»»

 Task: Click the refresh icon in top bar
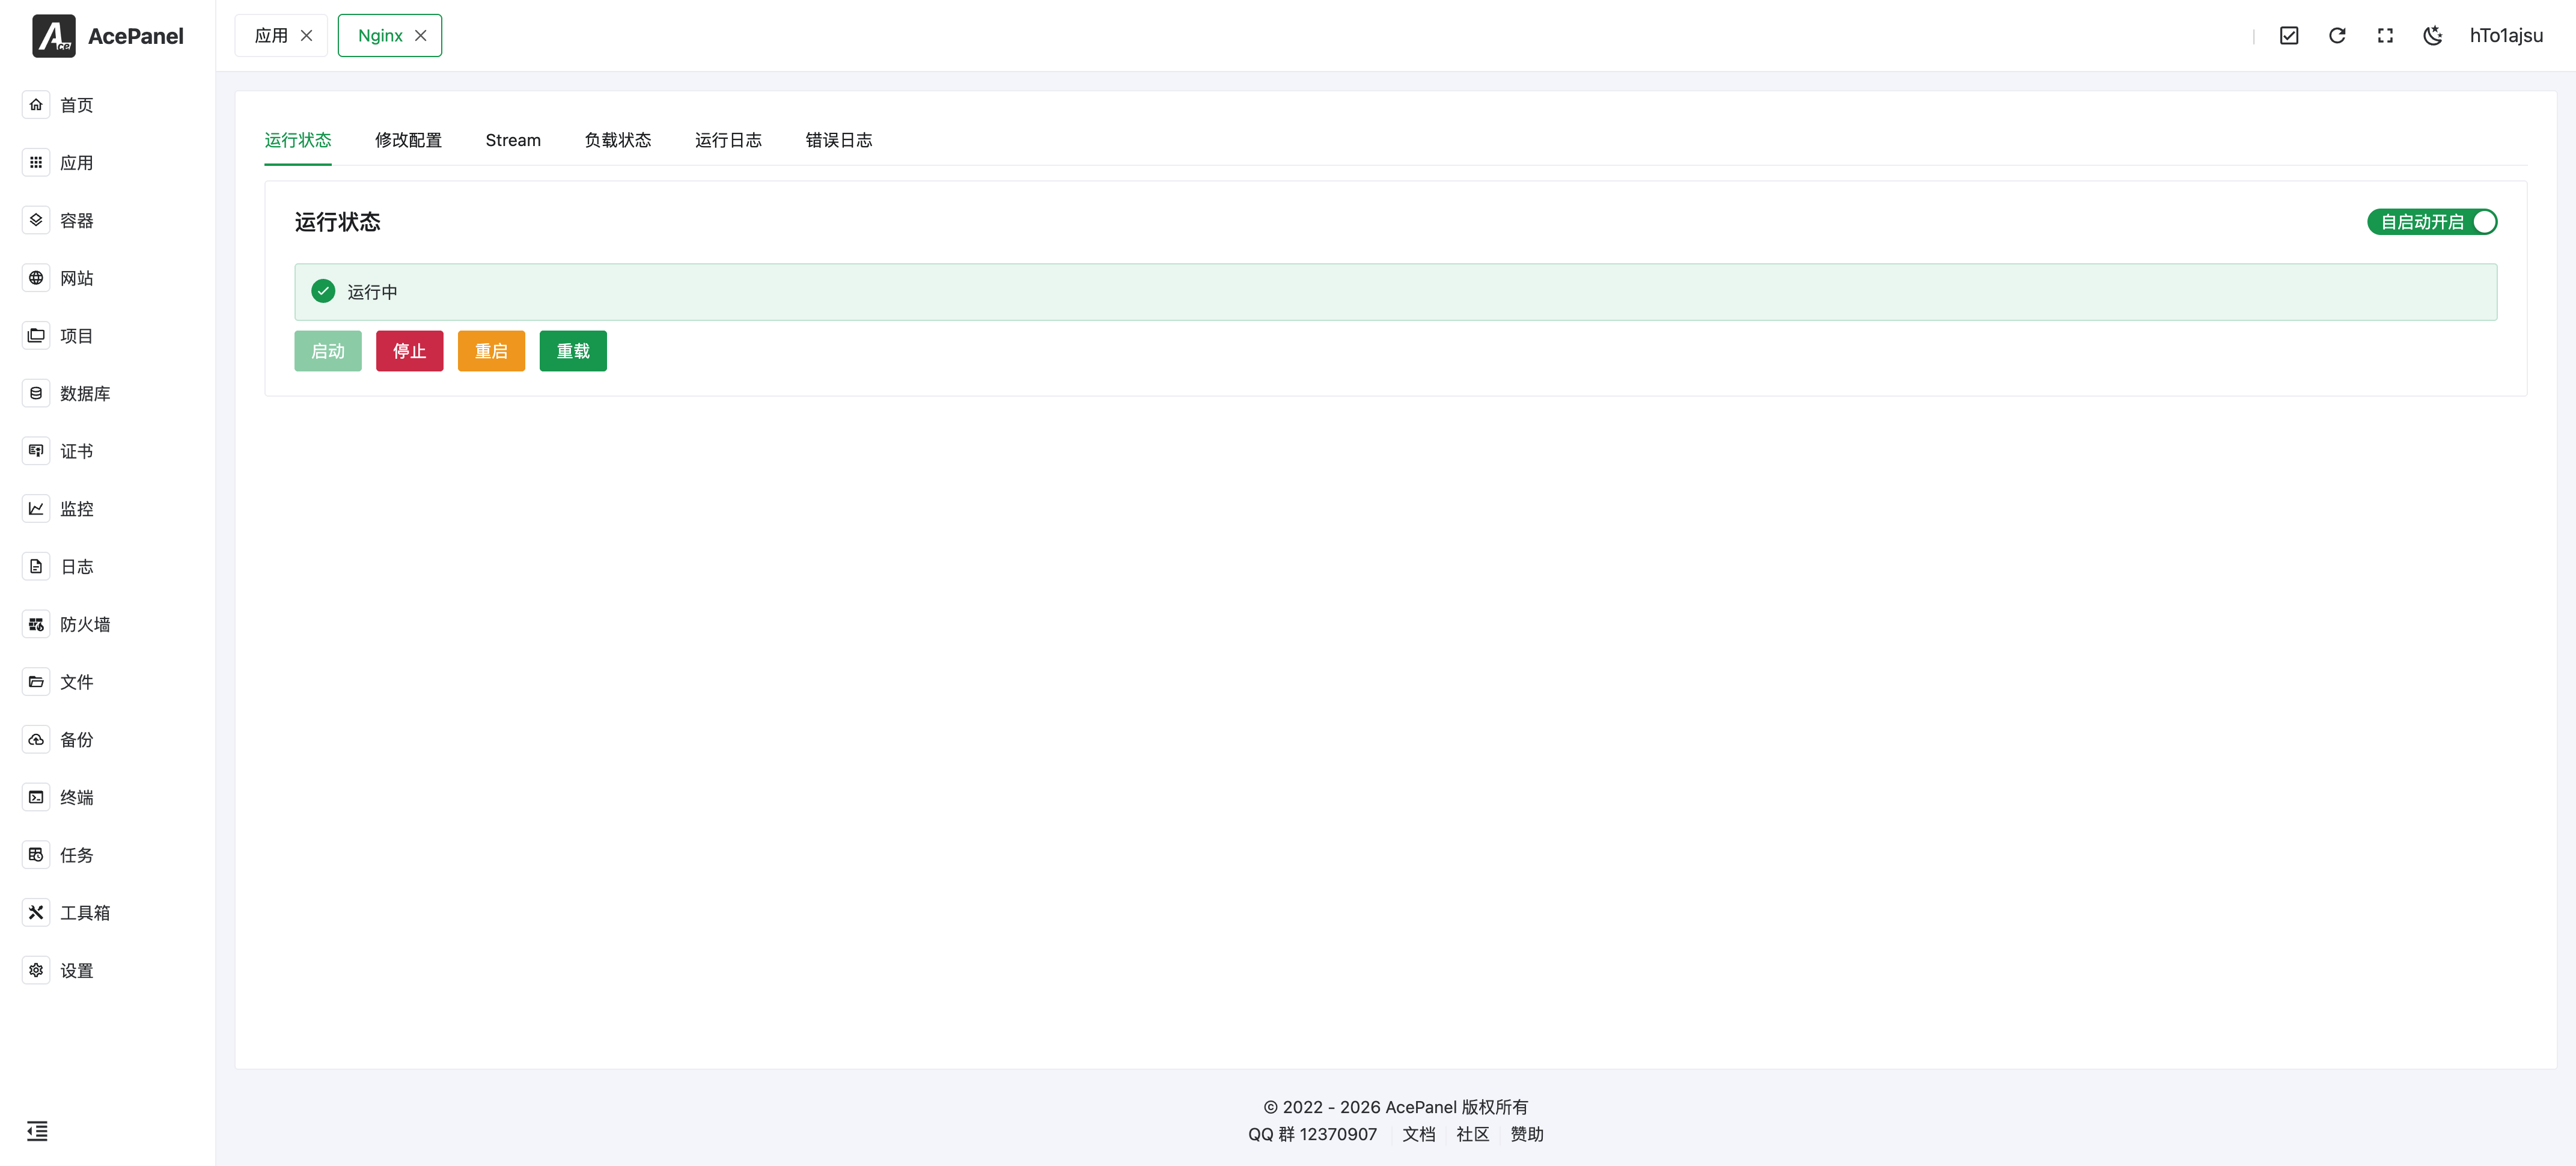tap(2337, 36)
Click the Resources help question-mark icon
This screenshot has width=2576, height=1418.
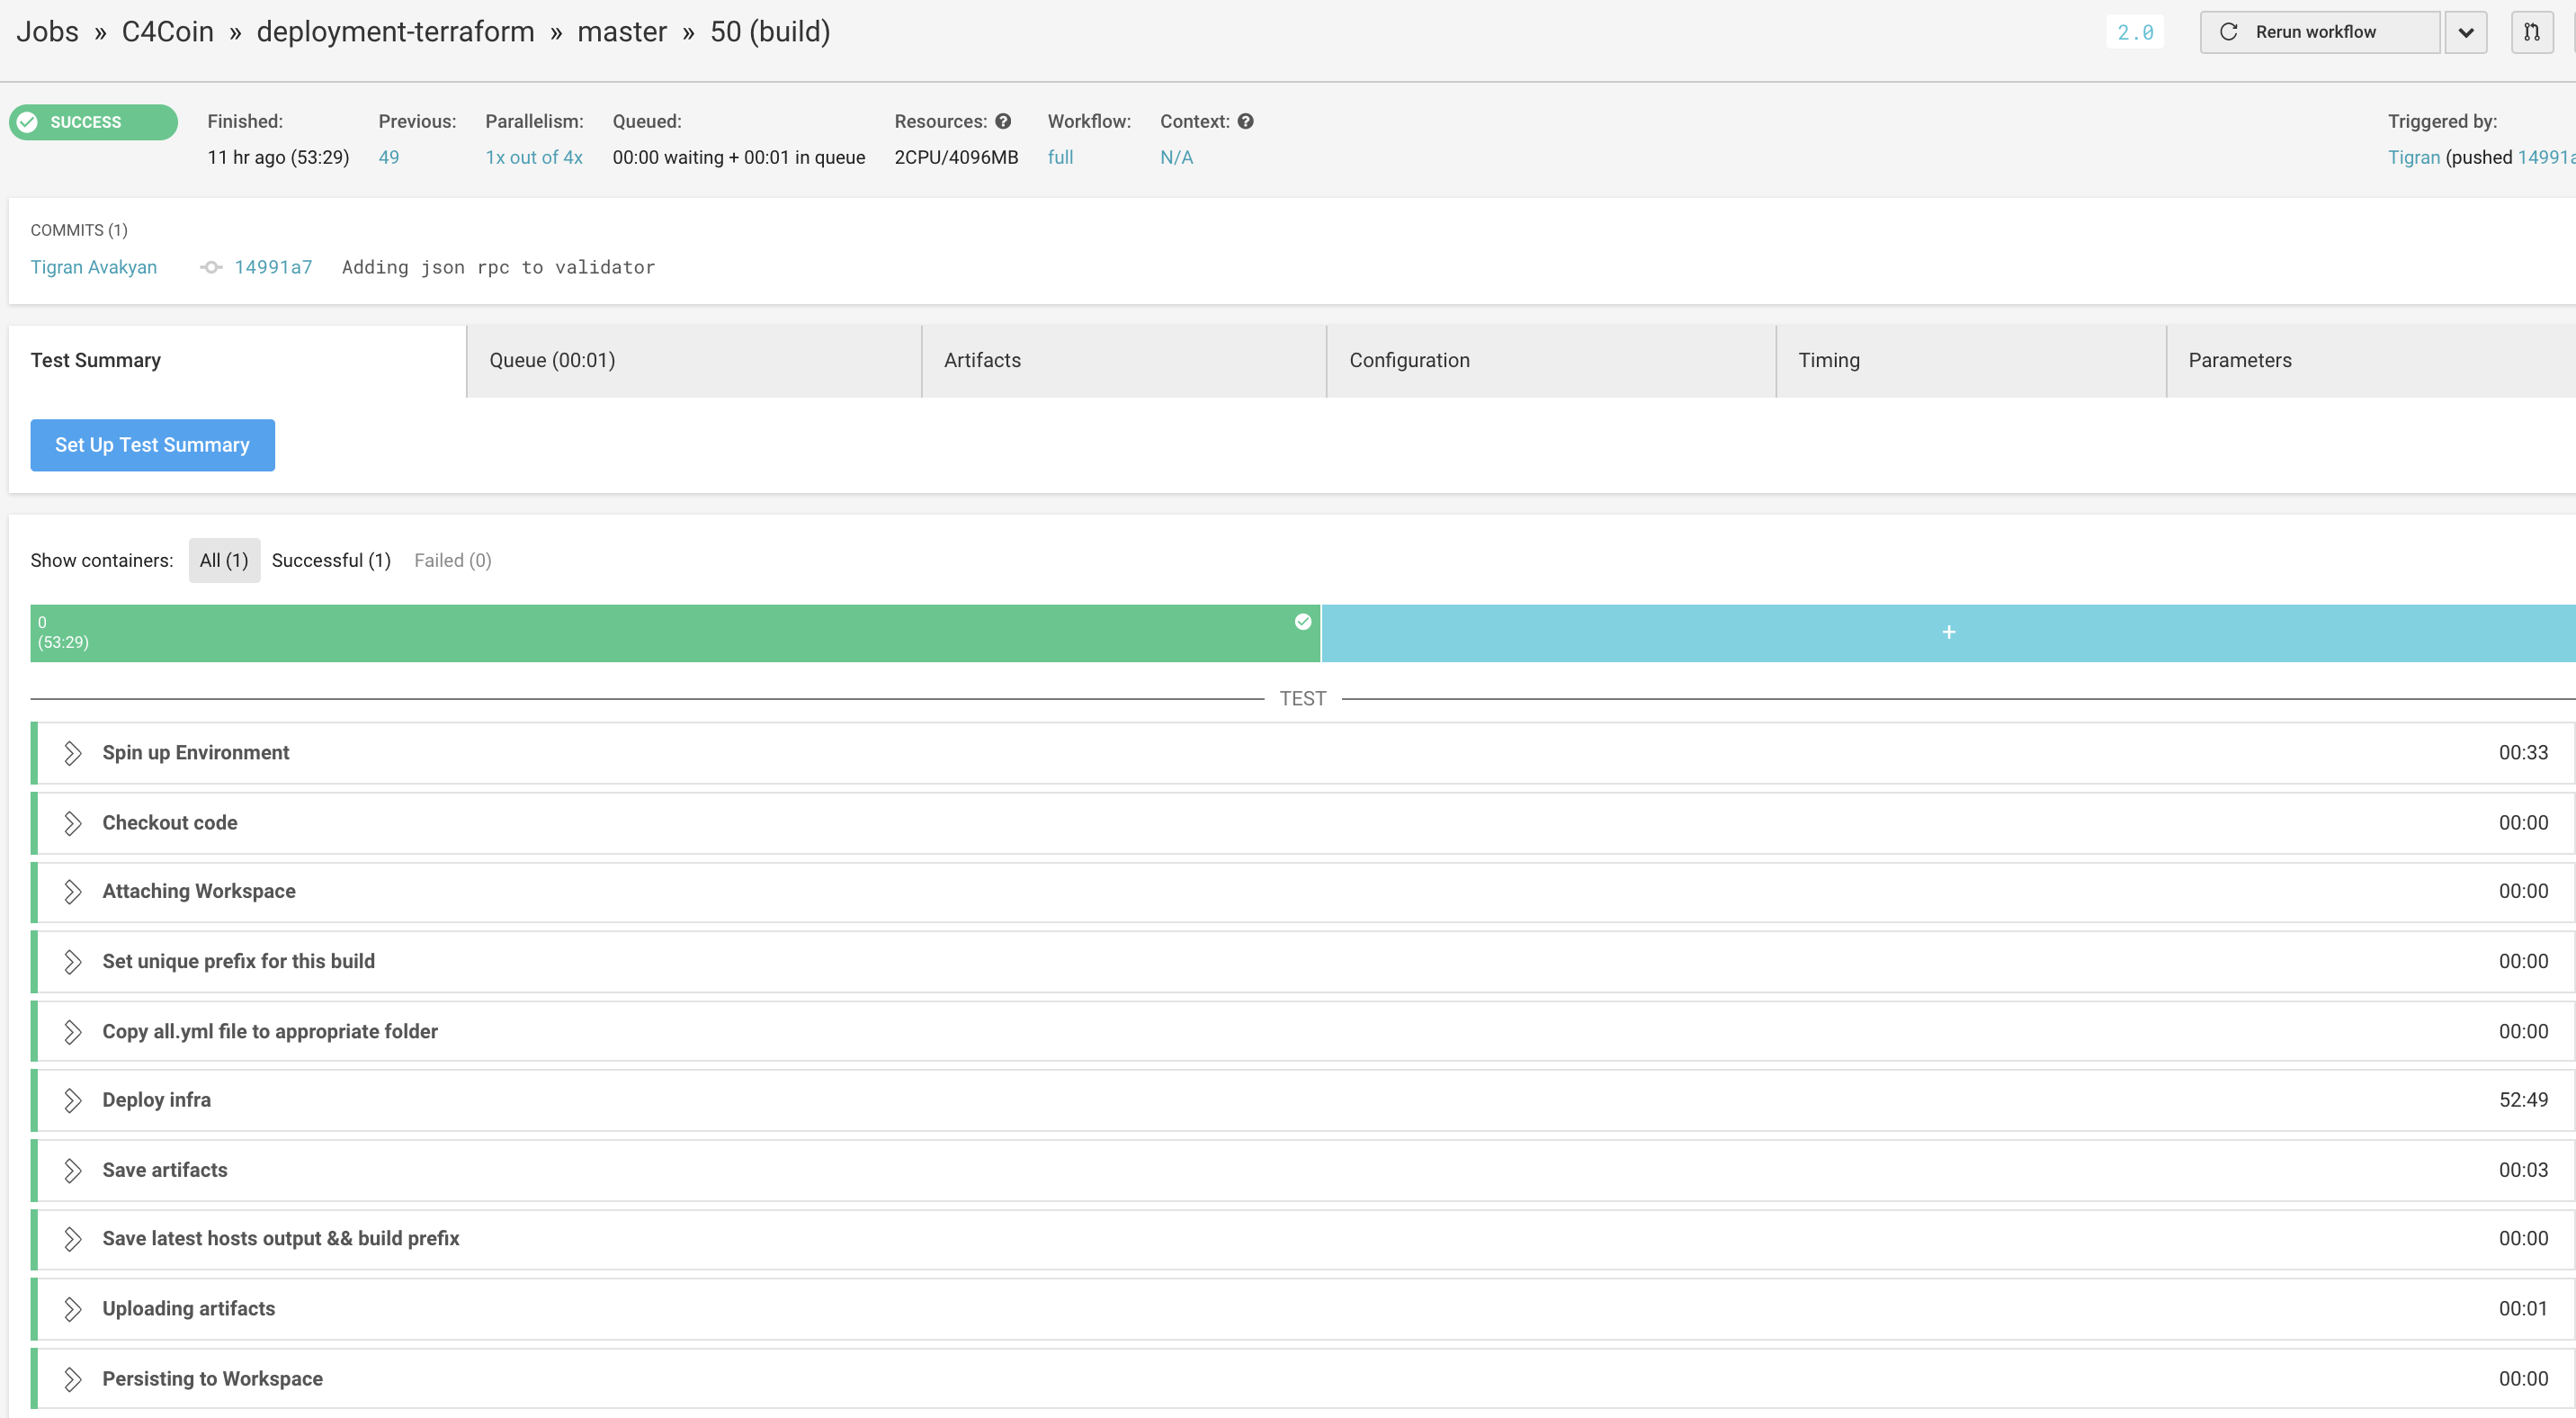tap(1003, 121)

««

Quote the full listing above word for word; exclude every picture from the copy.

 Task: Click the refresh icon in top bar
tap(2337, 36)
Click the Resources help question-mark icon
This screenshot has width=2576, height=1418.
tap(1003, 121)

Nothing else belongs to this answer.